Snail Bait: not so pet safe?
With Spring upon us, we’re fighting the snails off our veggie gardens. There are a number of slug and snail baits on the market, often in a pellet form made with ingredients that are attractive to dogs and every year we see very unwell dogs who have eaten the “pet safe” brands of bait.
The most dangerous ingredient in some of these baits is Metaldehyde. Many formulations of pellets, liquid, powder, granule and gel contain this toxin as it is very effective in killing snails and slugs. Unfortunately it can also kill dogs and cats. Metaldehyde effects multiple organ systems but most dramatically the central nervous system. It acts in the brain to reduce the concentrations of “GABA”, an inhibitory neurotransmitter, resulting in brain hyperactivity. The effects can occur within 30 minutes or up to 24 hours after ingestion.
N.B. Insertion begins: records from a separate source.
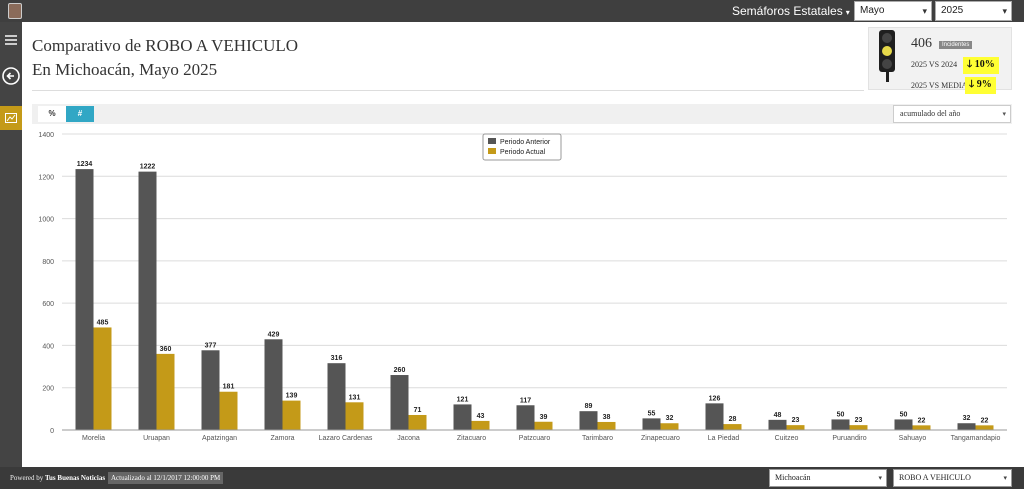 The height and width of the screenshot is (489, 1024). What do you see at coordinates (52, 114) in the screenshot?
I see `percent-toggle-button: %` at bounding box center [52, 114].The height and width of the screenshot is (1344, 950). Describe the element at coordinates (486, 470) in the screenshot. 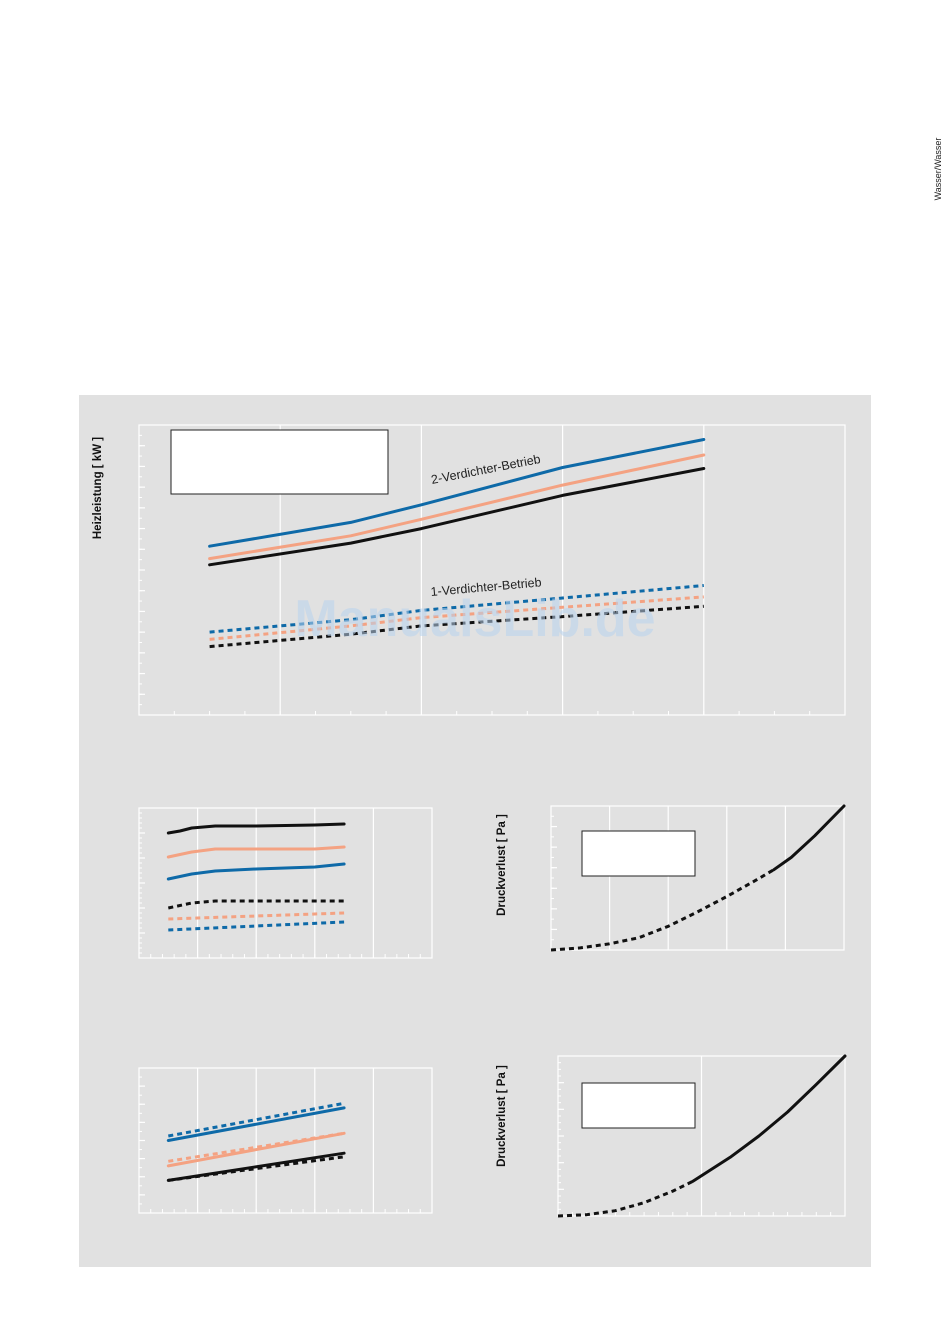

I see `annotation: 2-Verdichter-Betrieb` at that location. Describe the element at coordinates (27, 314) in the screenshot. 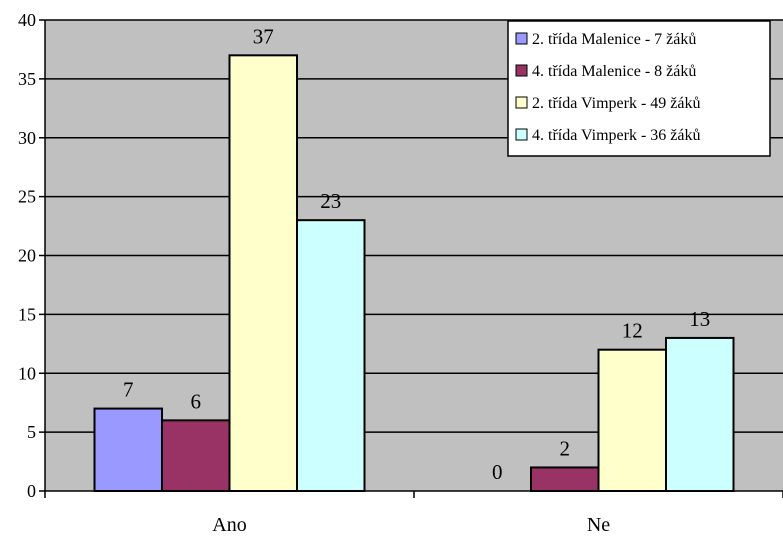

I see `y-tick-label: 15` at that location.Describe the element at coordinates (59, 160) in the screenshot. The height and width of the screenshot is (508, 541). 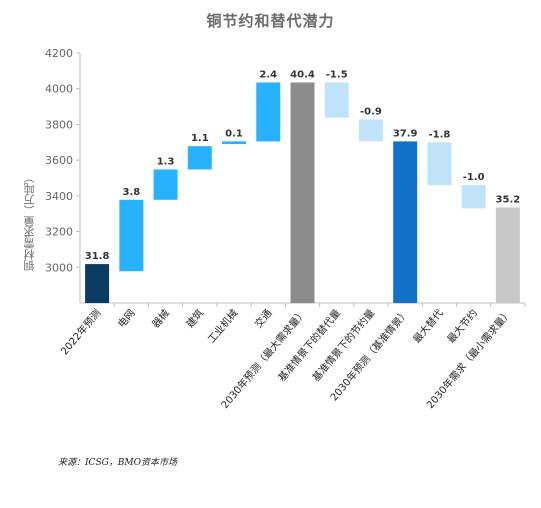
I see `y-tick-label: 3600` at that location.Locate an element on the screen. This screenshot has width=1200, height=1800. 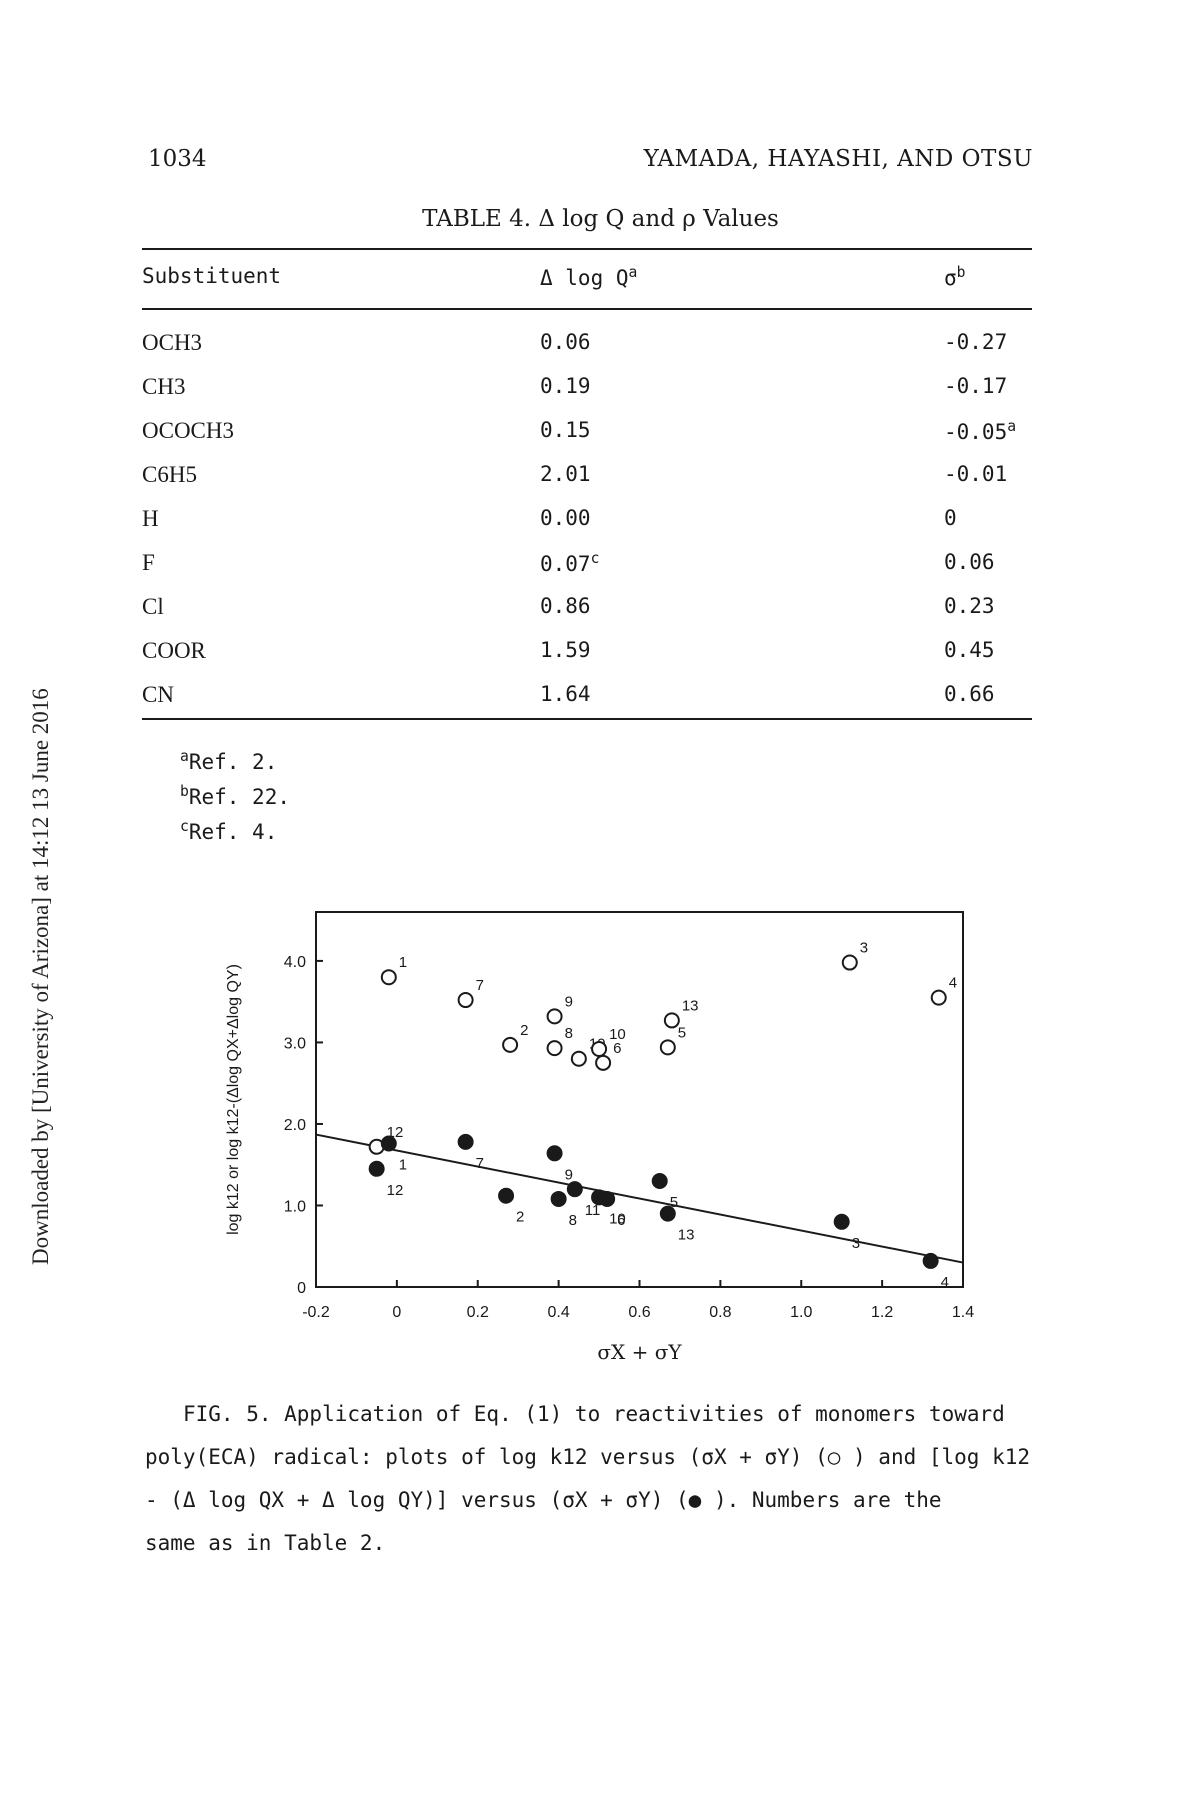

We typically see vomiting, hyper-salivation, anxiety, restlessness, rapid heart-rate and panting, hypersensitivity to sound and touch, and flickering eyes. Eventually it progresses to muscle rigidity, seizures, and comas. Pets can and do die from toxicity, often from respiratory failure, multi-organ failure, and blood clotting abnormalities. Animals who survive have become blind for up to 3 weeks.
If your pet has eaten a bait containing metaldehyde it is an emergency. There is no antidote, but if treated early, we can induce vomiting and stop your pet absorbing a lethal dose. If your pet is already showing signs, we can give supportive therapy to minimise the effect and risk of death. Patients who survive the first 24 hours generally recover fully, although temporary blindness and delayed liver damage are rare possibilities.
Other leading brands of snail and slug killers contain Methiocarb. Methiocarb is highly toxic if ingested by your dog with less than a teaspoon causing signs of poisoning. Then poison causes an overstimulation of the nervous system and the signs are panting or rapid respiration, excessive drooling, continuous muscle twitching, lack of coordination, anxiety, very rapid heart rate, vomiting and diarrhoea, very high temperature and seizures.
Death will occur within 2-4 hours of ingestion if left untreated. Once again, no specific antidote exists for Methiocarb poisoning but we do have a partial antidote that reverses some of the symptoms and makes the dog a little more comfortable. Approximately 10% of dogs that are poisoned with Methiocarb will go on to suffer from intussusception of the intestine requiring an emergency surgery and removal of the affected bowel.
Some baits are labelled as “pet safe”. These generally contain Iron EDTA or Iron Phosphate, which is a safer alternative to Metaldehyde, but still something to keep pets away from. The iron products are not technically a poison, but if animals eat enough, which is often only a teaspoon to a few tablespoons, they are toxic and potentially lethal. Iron toxicity from these baits initially causes an acute corrosion of the lining of the bowel causing severe abdominal pain, vomiting and diarrhoea and then damaging the liver which can be irreversible and fatal. If your pet has eaten an Iron based bait, it should still be treated as an emergency.
15/8/2020 10:52:04 am
Thanks for the article. Very informative. So do you know of any commercial snail pellets that are safe to use?
12/11/2020 02:20:30 pm
My dog has been admitted to intensive care after getting into a snail pellet box (supposedly designed to prevent pets from accessing). He ate the baits (Methiocarb variety) and had to be intubated overnight. 24 hours later he's showing only small signs of improvement. He's off the sedatives but you wouldn't know it, he's so lethargic. Our vet is saying he could still regress. We are looking at another day at least in ICU with a projected vet bill close to 10K. Assuming he continues to improve. It will be almost double if he needs a ventilator.